### Data to use

▼

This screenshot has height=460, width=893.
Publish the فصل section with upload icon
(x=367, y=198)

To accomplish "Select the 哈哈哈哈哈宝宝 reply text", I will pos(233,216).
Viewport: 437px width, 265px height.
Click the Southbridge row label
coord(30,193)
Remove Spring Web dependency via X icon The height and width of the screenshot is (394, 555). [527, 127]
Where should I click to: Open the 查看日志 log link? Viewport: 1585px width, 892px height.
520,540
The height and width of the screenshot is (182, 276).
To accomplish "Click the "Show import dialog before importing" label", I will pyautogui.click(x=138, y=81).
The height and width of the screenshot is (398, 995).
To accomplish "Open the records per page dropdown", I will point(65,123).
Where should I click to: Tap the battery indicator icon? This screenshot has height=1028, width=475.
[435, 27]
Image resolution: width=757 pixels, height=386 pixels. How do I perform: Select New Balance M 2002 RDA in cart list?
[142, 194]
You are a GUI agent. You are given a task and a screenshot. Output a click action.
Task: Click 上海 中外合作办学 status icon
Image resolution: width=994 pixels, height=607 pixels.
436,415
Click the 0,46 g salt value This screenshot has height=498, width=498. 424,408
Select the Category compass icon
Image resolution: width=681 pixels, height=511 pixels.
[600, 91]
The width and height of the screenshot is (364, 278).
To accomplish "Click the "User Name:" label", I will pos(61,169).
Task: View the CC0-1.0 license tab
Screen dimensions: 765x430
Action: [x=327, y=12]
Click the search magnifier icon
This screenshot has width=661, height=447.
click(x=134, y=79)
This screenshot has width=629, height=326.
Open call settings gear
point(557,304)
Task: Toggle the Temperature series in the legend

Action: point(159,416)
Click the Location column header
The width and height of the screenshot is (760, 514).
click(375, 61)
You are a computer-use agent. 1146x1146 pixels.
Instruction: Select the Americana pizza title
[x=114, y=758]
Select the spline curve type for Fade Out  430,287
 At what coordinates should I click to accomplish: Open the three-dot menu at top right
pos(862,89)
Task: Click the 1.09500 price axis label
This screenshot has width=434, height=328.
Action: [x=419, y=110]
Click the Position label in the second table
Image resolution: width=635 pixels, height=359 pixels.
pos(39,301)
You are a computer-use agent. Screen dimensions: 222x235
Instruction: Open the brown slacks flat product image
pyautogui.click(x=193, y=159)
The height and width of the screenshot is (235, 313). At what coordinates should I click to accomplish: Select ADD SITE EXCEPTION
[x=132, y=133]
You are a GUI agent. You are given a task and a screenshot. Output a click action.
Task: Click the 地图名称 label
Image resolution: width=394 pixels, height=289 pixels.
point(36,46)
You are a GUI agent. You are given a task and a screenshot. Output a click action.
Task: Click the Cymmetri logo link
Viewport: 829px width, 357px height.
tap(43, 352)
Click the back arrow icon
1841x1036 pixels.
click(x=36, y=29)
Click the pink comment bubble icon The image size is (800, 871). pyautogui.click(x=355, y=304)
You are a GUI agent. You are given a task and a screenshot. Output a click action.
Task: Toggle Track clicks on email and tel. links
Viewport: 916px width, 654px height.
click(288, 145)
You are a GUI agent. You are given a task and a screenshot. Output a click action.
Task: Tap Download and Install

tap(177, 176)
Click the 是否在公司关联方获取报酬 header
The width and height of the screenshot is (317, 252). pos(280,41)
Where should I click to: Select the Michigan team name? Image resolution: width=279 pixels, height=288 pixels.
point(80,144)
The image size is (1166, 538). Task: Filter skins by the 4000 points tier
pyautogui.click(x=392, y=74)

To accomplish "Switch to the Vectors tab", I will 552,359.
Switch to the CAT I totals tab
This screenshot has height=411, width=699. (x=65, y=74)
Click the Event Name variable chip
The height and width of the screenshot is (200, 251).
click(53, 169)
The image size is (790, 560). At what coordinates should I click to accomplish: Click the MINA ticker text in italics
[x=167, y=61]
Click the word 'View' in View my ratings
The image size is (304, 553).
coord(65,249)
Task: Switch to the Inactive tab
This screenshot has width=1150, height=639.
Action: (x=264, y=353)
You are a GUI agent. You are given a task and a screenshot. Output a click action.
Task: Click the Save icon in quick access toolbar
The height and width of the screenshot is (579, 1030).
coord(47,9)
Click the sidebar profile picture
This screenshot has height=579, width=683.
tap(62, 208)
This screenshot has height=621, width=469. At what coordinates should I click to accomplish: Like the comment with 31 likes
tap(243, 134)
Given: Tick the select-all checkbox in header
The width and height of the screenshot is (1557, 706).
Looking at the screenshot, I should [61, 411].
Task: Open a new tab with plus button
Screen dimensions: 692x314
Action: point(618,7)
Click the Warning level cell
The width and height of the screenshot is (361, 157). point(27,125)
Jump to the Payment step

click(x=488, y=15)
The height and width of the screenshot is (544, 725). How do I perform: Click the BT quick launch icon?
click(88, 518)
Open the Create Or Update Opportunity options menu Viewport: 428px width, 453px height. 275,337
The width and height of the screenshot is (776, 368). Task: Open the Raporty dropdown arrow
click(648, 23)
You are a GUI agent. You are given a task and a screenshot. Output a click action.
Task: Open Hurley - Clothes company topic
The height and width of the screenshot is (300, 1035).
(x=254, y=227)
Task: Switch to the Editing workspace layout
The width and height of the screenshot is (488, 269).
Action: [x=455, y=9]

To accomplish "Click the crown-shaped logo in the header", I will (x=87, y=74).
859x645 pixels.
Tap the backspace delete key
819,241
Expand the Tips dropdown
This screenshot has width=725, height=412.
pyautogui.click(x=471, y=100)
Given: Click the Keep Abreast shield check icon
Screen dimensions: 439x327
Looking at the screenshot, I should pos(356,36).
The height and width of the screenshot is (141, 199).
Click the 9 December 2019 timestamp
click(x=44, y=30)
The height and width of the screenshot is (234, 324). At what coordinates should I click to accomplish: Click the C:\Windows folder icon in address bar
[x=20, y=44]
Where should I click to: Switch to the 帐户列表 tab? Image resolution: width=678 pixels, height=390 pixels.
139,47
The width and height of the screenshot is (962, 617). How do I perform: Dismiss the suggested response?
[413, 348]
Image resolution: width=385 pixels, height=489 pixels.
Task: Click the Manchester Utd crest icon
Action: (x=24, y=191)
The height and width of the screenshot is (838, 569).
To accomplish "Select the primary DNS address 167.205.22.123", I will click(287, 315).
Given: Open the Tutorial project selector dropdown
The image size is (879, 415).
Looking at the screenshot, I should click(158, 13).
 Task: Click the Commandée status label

▲

Letter for letter, copy all of the entries above.

### Answer space
This screenshot has height=460, width=893.
Publish the فصل section with upload icon
(x=367, y=198)

To accomplish "Select the 哈哈哈哈哈宝宝 reply text", I will pos(233,216).
Viewport: 437px width, 265px height.
Click the Southbridge row label
coord(30,193)
Remove Spring Web dependency via X icon The height and width of the screenshot is (394, 555). [527, 127]
Where should I click to: Open the 查看日志 log link? Viewport: 1585px width, 892px height.
520,540
The height and width of the screenshot is (182, 276).
To accomplish "Click the "Show import dialog before importing" label", I will pyautogui.click(x=138, y=81).
The height and width of the screenshot is (398, 995).
To accomplish "Open the records per page dropdown", I will point(65,123).
Where should I click to: Tap the battery indicator icon? This screenshot has height=1028, width=475.
[435, 27]
Image resolution: width=757 pixels, height=386 pixels. How do I perform: Select New Balance M 2002 RDA in cart list?
[142, 194]
You are a GUI agent. You are given a task and a screenshot. Output a click action.
Task: Click 上海 中外合作办学 status icon
Image resolution: width=994 pixels, height=607 pixels.
436,415
Click the 0,46 g salt value This screenshot has height=498, width=498. 424,408
Select the Category compass icon
Image resolution: width=681 pixels, height=511 pixels.
[600, 91]
The width and height of the screenshot is (364, 278).
To accomplish "Click the "User Name:" label", I will pos(61,169).
Task: View the CC0-1.0 license tab
Screen dimensions: 765x430
Action: [x=327, y=12]
Click the search magnifier icon
This screenshot has width=661, height=447.
click(x=134, y=79)
This screenshot has width=629, height=326.
Open call settings gear
point(557,304)
Task: Toggle the Temperature series in the legend

Action: point(159,416)
Click the Location column header
The width and height of the screenshot is (760, 514).
click(375, 61)
You are a computer-use agent. 1146x1146 pixels.
Instruction: Select the Americana pizza title
[x=114, y=758]
Select the spline curve type for Fade Out  430,287
 At what coordinates should I click to accomplish: Open the three-dot menu at top right
pos(862,89)
Task: Click the 1.09500 price axis label
This screenshot has width=434, height=328.
Action: [x=419, y=110]
Click the Position label in the second table
Image resolution: width=635 pixels, height=359 pixels.
pos(39,301)
You are a computer-use agent. Screen dimensions: 222x235
Instruction: Open the brown slacks flat product image
pyautogui.click(x=193, y=159)
The height and width of the screenshot is (235, 313). At what coordinates should I click to accomplish: Select ADD SITE EXCEPTION
[x=132, y=133]
You are a GUI agent. You are given a task and a screenshot. Output a click action.
Task: Click the 地图名称 label
Image resolution: width=394 pixels, height=289 pixels.
point(36,46)
You are a GUI agent. You are given a task and a screenshot. Output a click action.
Task: Click the Cymmetri logo link
Viewport: 829px width, 357px height.
tap(43, 352)
Click the back arrow icon
1841x1036 pixels.
click(x=36, y=29)
Click the pink comment bubble icon The image size is (800, 871). pyautogui.click(x=355, y=304)
You are a GUI agent. You are given a task and a screenshot. Output a click action.
Task: Toggle Track clicks on email and tel. links
Viewport: 916px width, 654px height.
click(288, 145)
You are a GUI agent. You are given a task and a screenshot. Output a click action.
Task: Tap Download and Install

tap(177, 176)
Click the 是否在公司关联方获取报酬 header
The width and height of the screenshot is (317, 252). pos(280,41)
Where should I click to: Select the Michigan team name? Image resolution: width=279 pixels, height=288 pixels.
point(80,144)
The image size is (1166, 538). Task: Filter skins by the 4000 points tier
pyautogui.click(x=392, y=74)

To accomplish "Switch to the Vectors tab", I will 552,359.
Switch to the CAT I totals tab
This screenshot has height=411, width=699. (x=65, y=74)
Click the Event Name variable chip
The height and width of the screenshot is (200, 251).
click(53, 169)
The image size is (790, 560). At what coordinates should I click to accomplish: Click the MINA ticker text in italics
[x=167, y=61]
Click the word 'View' in View my ratings
The image size is (304, 553).
coord(65,249)
Task: Switch to the Inactive tab
This screenshot has width=1150, height=639.
Action: (x=264, y=353)
You are a GUI agent. You are given a task and a screenshot. Output a click action.
Task: Click the Save icon in quick access toolbar
The height and width of the screenshot is (579, 1030).
coord(47,9)
Click the sidebar profile picture
This screenshot has height=579, width=683.
tap(62, 208)
This screenshot has height=621, width=469. At what coordinates should I click to accomplish: Like the comment with 31 likes
tap(243, 134)
Given: Tick the select-all checkbox in header
The width and height of the screenshot is (1557, 706).
Looking at the screenshot, I should [61, 411].
Task: Open a new tab with plus button
Screen dimensions: 692x314
Action: point(618,7)
Click the Warning level cell
The width and height of the screenshot is (361, 157). point(27,125)
Jump to the Payment step

click(x=488, y=15)
The height and width of the screenshot is (544, 725). How do I perform: Click the BT quick launch icon?
click(88, 518)
Open the Create Or Update Opportunity options menu Viewport: 428px width, 453px height. 275,337
The width and height of the screenshot is (776, 368). Task: Open the Raporty dropdown arrow
click(648, 23)
You are a GUI agent. You are given a task and a screenshot. Output a click action.
Task: Open Hurley - Clothes company topic
The height and width of the screenshot is (300, 1035).
(x=254, y=227)
Task: Switch to the Editing workspace layout
The width and height of the screenshot is (488, 269).
Action: [x=455, y=9]

To accomplish "Click the crown-shaped logo in the header", I will (x=87, y=74).
859x645 pixels.
Tap the backspace delete key
819,241
Expand the Tips dropdown
This screenshot has width=725, height=412.
pyautogui.click(x=471, y=100)
Given: Click the Keep Abreast shield check icon
Screen dimensions: 439x327
Looking at the screenshot, I should pos(356,36).
The height and width of the screenshot is (141, 199).
Click the 9 December 2019 timestamp
click(x=44, y=30)
The height and width of the screenshot is (234, 324). At what coordinates should I click to accomplish: Click the C:\Windows folder icon in address bar
[x=20, y=44]
Where should I click to: Switch to the 帐户列表 tab? Image resolution: width=678 pixels, height=390 pixels.
139,47
The width and height of the screenshot is (962, 617). How do I perform: Dismiss the suggested response?
[413, 348]
Image resolution: width=385 pixels, height=489 pixels.
Task: Click the Manchester Utd crest icon
Action: (x=24, y=191)
The height and width of the screenshot is (838, 569).
To accomplish "Select the primary DNS address 167.205.22.123", I will click(287, 315).
Given: Open the Tutorial project selector dropdown
The image size is (879, 415).
Looking at the screenshot, I should click(158, 13).
 Task: Click the Commandée status label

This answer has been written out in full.